[Pixel coordinate grounding data]

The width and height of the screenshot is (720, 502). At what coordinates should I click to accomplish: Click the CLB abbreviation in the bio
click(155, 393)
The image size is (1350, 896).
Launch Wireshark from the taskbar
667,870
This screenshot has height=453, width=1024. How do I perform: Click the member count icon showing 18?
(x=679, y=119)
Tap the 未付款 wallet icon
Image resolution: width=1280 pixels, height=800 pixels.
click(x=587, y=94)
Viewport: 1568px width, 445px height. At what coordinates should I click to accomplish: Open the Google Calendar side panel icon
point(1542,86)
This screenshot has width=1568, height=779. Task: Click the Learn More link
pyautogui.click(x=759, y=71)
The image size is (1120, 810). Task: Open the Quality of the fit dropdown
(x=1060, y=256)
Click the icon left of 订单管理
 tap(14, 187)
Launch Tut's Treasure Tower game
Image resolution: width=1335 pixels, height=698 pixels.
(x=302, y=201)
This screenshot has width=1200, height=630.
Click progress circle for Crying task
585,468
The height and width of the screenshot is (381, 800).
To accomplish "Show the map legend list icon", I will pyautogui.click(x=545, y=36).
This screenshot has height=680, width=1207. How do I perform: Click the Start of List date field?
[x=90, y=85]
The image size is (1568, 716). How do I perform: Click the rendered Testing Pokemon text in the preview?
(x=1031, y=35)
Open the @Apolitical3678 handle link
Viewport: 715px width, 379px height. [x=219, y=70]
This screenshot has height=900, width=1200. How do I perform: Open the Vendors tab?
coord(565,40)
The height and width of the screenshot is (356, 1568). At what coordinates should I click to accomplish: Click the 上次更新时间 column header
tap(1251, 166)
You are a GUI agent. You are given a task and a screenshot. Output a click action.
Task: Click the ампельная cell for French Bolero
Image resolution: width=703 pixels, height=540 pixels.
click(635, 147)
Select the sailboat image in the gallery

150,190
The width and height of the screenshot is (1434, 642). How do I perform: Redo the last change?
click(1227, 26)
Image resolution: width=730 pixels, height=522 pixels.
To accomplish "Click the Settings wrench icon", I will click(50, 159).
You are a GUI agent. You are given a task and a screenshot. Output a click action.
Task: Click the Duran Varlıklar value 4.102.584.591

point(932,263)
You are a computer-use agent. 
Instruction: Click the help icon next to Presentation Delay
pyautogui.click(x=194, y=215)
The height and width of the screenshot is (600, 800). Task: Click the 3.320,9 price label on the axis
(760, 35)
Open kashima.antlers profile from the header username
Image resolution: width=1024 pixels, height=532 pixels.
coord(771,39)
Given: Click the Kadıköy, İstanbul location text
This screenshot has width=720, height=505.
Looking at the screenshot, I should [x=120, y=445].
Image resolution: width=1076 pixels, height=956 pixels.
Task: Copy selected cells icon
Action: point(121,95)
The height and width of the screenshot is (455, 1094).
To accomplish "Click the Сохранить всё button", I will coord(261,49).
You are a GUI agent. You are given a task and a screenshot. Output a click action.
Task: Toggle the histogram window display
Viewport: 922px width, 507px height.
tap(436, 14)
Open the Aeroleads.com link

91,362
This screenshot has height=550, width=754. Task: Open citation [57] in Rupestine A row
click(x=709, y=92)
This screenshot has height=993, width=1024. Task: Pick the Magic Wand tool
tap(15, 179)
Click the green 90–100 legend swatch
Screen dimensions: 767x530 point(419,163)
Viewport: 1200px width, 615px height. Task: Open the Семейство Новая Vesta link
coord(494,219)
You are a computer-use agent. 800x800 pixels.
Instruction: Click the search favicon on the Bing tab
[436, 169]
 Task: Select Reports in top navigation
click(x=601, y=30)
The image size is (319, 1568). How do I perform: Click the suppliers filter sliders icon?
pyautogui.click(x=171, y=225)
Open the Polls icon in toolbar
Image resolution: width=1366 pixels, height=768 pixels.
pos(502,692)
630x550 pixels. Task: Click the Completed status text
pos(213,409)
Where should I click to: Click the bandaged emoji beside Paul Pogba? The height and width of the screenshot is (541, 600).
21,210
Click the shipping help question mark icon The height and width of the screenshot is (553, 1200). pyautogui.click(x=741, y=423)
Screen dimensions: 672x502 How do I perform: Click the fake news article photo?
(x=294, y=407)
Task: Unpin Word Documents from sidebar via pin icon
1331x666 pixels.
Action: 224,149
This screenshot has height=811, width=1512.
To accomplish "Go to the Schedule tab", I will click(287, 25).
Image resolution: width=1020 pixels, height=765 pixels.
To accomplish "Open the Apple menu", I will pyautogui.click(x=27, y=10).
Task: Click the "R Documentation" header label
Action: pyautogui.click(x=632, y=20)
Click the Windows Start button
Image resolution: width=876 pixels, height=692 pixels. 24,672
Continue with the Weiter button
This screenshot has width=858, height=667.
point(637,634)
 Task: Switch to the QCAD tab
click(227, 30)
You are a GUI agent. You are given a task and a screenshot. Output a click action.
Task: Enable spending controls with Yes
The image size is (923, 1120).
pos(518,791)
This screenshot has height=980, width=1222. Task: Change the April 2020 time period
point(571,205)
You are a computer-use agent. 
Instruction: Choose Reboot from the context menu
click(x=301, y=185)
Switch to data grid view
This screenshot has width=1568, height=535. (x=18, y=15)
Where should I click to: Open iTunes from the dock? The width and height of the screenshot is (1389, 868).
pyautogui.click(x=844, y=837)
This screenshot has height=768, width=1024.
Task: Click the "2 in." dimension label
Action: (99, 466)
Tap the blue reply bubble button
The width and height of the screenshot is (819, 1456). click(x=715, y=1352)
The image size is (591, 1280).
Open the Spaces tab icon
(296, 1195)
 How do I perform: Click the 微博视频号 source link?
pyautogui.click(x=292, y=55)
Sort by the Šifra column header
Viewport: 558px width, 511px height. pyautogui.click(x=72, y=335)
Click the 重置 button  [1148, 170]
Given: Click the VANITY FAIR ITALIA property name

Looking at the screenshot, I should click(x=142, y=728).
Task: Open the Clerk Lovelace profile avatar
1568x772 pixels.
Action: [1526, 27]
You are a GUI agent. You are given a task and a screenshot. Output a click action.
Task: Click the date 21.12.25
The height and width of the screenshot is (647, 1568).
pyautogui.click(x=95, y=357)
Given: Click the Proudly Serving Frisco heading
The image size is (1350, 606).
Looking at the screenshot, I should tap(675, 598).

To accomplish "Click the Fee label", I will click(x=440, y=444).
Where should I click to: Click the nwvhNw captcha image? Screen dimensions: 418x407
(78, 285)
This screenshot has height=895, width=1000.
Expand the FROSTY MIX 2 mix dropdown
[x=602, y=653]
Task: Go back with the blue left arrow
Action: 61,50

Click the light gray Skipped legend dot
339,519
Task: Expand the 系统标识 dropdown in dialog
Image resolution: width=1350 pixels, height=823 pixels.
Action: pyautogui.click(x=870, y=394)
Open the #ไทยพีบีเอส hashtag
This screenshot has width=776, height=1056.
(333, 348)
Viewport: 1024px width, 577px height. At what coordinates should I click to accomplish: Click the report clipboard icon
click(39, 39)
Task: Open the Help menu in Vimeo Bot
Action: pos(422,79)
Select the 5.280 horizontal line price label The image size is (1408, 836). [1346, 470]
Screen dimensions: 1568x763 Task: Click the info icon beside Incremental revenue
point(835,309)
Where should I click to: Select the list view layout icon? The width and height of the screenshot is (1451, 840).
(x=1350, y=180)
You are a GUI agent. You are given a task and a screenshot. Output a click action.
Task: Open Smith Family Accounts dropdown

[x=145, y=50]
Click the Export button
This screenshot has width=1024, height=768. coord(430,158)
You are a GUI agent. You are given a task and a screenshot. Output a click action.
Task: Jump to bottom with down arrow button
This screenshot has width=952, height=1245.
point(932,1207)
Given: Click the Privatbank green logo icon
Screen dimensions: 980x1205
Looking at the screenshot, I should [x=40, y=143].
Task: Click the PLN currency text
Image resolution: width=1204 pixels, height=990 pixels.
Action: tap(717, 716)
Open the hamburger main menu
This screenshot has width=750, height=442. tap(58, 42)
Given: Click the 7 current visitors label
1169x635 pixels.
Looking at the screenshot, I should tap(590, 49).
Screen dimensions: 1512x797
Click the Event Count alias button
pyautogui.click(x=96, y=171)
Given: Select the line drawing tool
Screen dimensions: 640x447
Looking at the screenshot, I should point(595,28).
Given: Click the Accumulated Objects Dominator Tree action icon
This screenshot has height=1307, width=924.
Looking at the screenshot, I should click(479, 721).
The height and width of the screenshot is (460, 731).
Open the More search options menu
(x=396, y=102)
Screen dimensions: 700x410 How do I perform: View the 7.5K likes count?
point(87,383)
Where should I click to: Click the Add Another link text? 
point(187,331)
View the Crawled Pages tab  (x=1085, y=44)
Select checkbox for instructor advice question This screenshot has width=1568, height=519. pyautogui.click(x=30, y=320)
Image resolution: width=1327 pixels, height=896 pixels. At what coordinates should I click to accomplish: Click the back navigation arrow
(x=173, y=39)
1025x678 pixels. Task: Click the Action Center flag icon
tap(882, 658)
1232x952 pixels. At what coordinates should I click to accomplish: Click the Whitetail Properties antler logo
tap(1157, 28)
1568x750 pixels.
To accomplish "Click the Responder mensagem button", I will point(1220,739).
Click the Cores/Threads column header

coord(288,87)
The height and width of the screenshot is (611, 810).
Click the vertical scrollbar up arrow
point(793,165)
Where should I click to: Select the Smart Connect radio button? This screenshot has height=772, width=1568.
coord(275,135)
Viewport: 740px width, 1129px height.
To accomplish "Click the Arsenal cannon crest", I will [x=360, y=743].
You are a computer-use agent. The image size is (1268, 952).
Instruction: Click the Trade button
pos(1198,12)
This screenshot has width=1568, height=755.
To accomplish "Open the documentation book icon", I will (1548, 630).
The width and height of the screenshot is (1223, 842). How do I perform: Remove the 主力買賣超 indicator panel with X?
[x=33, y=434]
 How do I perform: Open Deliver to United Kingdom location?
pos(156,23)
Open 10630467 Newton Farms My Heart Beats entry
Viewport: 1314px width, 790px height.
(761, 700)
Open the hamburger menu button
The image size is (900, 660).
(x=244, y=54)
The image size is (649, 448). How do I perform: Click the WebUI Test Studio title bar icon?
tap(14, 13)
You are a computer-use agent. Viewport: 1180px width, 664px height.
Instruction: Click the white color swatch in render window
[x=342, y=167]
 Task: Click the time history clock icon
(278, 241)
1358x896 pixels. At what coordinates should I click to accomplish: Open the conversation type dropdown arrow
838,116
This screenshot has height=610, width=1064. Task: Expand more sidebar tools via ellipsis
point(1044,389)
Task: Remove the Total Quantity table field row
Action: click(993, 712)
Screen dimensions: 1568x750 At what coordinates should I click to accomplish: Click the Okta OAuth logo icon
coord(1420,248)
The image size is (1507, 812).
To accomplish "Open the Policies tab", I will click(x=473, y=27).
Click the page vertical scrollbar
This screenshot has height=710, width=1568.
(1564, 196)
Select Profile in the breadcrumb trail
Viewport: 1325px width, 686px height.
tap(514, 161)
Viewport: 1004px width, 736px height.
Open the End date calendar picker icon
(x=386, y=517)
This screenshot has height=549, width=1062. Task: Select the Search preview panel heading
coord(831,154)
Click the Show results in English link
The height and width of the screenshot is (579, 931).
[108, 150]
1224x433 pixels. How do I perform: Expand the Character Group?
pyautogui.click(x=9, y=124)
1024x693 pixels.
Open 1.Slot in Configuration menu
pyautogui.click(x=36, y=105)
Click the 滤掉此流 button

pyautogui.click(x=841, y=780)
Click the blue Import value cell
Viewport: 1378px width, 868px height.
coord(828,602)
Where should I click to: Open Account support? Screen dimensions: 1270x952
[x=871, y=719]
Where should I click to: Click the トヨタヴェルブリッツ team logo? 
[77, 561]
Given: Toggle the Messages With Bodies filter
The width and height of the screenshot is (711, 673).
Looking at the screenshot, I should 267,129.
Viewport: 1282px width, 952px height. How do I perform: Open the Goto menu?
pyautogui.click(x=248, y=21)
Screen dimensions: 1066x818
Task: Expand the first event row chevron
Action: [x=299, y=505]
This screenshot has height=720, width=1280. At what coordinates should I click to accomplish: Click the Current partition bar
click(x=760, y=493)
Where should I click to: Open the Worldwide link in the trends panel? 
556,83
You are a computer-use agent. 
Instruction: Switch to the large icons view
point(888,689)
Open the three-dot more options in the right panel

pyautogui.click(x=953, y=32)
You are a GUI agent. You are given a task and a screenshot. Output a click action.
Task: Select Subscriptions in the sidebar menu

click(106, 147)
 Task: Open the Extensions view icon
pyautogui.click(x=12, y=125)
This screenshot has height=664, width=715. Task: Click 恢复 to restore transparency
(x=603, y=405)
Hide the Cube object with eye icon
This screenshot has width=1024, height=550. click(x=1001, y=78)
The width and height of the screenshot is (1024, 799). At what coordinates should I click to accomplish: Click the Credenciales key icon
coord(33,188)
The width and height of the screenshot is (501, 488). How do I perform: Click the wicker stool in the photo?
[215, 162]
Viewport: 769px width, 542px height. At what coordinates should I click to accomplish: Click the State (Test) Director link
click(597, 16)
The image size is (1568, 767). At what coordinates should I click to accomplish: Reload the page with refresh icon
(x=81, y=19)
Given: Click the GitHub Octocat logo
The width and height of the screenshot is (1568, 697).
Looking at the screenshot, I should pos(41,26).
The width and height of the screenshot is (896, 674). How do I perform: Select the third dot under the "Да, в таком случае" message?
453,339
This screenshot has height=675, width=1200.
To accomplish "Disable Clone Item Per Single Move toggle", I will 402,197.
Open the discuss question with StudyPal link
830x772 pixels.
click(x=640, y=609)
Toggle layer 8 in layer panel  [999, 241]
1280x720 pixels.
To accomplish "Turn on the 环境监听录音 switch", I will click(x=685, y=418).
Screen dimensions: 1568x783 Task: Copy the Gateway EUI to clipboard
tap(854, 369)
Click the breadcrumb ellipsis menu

◆ **ABOUT THIS TASK**:
Write out the lines above exactly, but only from the one containing "Given: Click the GitHub Octocat logo" through the last one.

◆ **ANSWER TO THIS EXERCISE**:
Given: Click the GitHub Octocat logo
The width and height of the screenshot is (1568, 697).
Looking at the screenshot, I should pos(41,26).
The width and height of the screenshot is (896, 674). How do I perform: Select the third dot under the "Да, в таком случае" message?
453,339
This screenshot has height=675, width=1200.
To accomplish "Disable Clone Item Per Single Move toggle", I will 402,197.
Open the discuss question with StudyPal link
830x772 pixels.
click(x=640, y=609)
Toggle layer 8 in layer panel  [999, 241]
1280x720 pixels.
To accomplish "Turn on the 环境监听录音 switch", I will click(x=685, y=418).
Screen dimensions: 1568x783 Task: Copy the Gateway EUI to clipboard
tap(854, 369)
Click the breadcrumb ellipsis menu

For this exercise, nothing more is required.